Secretary General of the Kurdistan Islamic Union
- Incumbent
- Assumed office 2016
- Preceded by: Mohammed Faraj
- In office 1994–2008
- Preceded by: New office
- Succeeded by: Hadi Ali

Member of the Governing Council
- In office July 2003 – 28 June 2004
- Preceded by: Council created
- Succeeded by: Council dissolved

Personal details
- Born: Salah Mohammed Bahaadin 1950 (age 75–76) Tawella, Halabja, Sulaymaniyah, Iraq
- Citizenship: Iraqi
- Party: Kurdistan Islamic Union
- Profession: Politician, Teacher
- Website: https://salahaddinbahaaddin.com/

= Salahaddin Bahaaddin =

Secretary-General of the Kurdistan Islamic Union

Salahaddin Mohammed Bahaaddin Sadiq (سەڵاحەددین محەممەد بەھائەددین سادق; صلاح الدين محمد بهاء الدين صادق) (born July 1, 1950, in Tawela, a town referring to Halabja) is a Kurdish Iraqi politician. He is a graduate of The House of Teachers 1969. He is the co-founder and current Secretary-General of the Kurdistan Islamic Union, and a former member of the Iraqi Governing Council.

== Career ==

=== Teacher ===
He worked as a teacher from 1971 to 1981. Then he was ordered to be arrested by the former Iraqi regime. After he refused to join the Iraqi Army, he was dismissed from his career. Having refused to join the Baath Party, he was tortured and faced the threat of further violence until he left Iraq and spent 10 years in diaspora, living in Iran, Turkey and the Gulf countries. He then returned to his homeland during the Kurdish uprising in 1991.

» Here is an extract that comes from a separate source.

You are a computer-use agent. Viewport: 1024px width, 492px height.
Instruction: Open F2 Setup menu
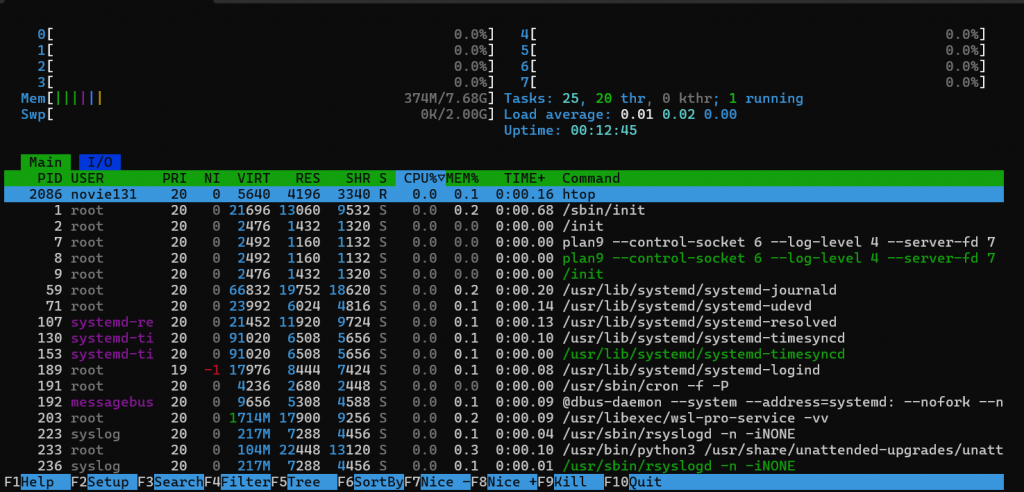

=== Secretary-General of the Kurdistan Islamic Union ===
Salaheddin participated in founding Kurdistan Islamic Union on February 6, 1994. In the first General Conference he was elected as the Secretary General of the party. Later, in the second, the third, and the fourth Conferences he was also elected as the Secretary General. Later succeeded by Hadi Ali and Mohammed Faraj, in 2016 he was again elected Secretary-General.

=== Member of Iraqi Governing Council ===
After the fall of the Iraqi government led by Saddam Hussein, he was determined to be a member of the Iraqi Governing Council which consisted of 25 Iraqi figures, five of whom were Kurdish. He later became a member of Iraqi National Assembly. Now, he has committed himself as the Secretary General of Kurdistan Islamic Union.

During his lifetime, he has been involved in arts, intellectuality, ideology, and promotion of Islam. He has written several books and articles in these fields both in Kurdish and Arabic.